An automorphism is an isomorphism of an algebraic structure with itself.
Let's review an isomorphism $i$ of two linearly ordered groups $G(+,<)$ and $F(*,<)$.
$i$ is linear order-preserving when $a < b \iff i(a) < i(b)$ for any elements $a$ and $b$ in $G$.
Let's note that every linear order induces the reverse order: $G(+, <, >)$, $F(*, <, >)$.
An isomorphism $i^*$ is linear order-reversing when $a < b \iff i(a) > i(b) \iff i(b) < i(a)$.
Any linear order-preserving isomorphism $i$ induces linear order-reversing isomorphism $i^*$.
In case $G$ and $F$ are different, choosing between $<$ and $>$ in each of the groups is an arbitrary decision, so one can say $i$ and $i^*$ are equivalent.
It looks like this is not the case when we talk about automorphisms.
Let's assume $G$ is commutative and review the inversion automorphism $i(a) = -a$.

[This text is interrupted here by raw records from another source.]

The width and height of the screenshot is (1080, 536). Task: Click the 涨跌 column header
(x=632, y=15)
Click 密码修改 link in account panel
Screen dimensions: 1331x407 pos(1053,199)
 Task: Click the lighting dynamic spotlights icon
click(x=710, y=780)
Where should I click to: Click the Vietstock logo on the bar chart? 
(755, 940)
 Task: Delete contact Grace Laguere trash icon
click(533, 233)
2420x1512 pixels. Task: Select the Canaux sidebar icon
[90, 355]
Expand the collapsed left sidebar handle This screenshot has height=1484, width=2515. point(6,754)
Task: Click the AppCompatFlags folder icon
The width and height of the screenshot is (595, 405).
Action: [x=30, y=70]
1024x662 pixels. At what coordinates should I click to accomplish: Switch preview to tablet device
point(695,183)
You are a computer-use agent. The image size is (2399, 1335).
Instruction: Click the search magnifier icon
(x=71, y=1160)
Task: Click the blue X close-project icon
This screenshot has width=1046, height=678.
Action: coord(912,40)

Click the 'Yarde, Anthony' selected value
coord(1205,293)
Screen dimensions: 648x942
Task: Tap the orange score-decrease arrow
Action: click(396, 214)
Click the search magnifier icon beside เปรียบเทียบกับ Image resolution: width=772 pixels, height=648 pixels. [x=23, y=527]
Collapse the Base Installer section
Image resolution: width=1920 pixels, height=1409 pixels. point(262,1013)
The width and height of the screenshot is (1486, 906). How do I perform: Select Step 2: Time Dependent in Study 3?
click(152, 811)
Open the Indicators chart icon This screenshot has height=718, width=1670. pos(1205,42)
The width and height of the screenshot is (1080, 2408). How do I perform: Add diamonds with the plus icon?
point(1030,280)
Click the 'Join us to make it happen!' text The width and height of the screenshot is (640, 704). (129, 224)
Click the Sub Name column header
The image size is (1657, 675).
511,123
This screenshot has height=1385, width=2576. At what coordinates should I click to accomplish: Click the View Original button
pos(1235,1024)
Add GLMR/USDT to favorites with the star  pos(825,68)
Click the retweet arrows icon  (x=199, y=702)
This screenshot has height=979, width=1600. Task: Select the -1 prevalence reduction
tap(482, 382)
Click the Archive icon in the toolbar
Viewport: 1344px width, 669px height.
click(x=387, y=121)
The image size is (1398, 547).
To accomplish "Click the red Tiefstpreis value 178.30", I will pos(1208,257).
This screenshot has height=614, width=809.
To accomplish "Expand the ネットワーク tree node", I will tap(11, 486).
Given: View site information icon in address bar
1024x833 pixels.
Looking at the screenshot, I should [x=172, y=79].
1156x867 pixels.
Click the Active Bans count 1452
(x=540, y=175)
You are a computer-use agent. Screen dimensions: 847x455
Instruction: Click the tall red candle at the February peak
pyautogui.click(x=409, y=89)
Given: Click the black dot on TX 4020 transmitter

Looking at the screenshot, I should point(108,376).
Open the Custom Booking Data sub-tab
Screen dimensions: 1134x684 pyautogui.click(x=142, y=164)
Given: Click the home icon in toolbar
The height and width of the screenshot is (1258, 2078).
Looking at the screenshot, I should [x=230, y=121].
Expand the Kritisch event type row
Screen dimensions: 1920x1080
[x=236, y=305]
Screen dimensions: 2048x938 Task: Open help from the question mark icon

$i$ is order-reversing since $a < b \iff -b < -a$.
But in this case we can clearly see the difference between order-preserving and order-reversing automorphisms: $i$ maps $<$ to $>$ on the same set.
I am wondering if it make sense to explicitly say if an automorphism keeps operations and relations the same?
I've never thought of mapping $+$ to $\times$ in an automorphism of an algebraic structure $(+, \times)$.
Are there practical examples of such mapping?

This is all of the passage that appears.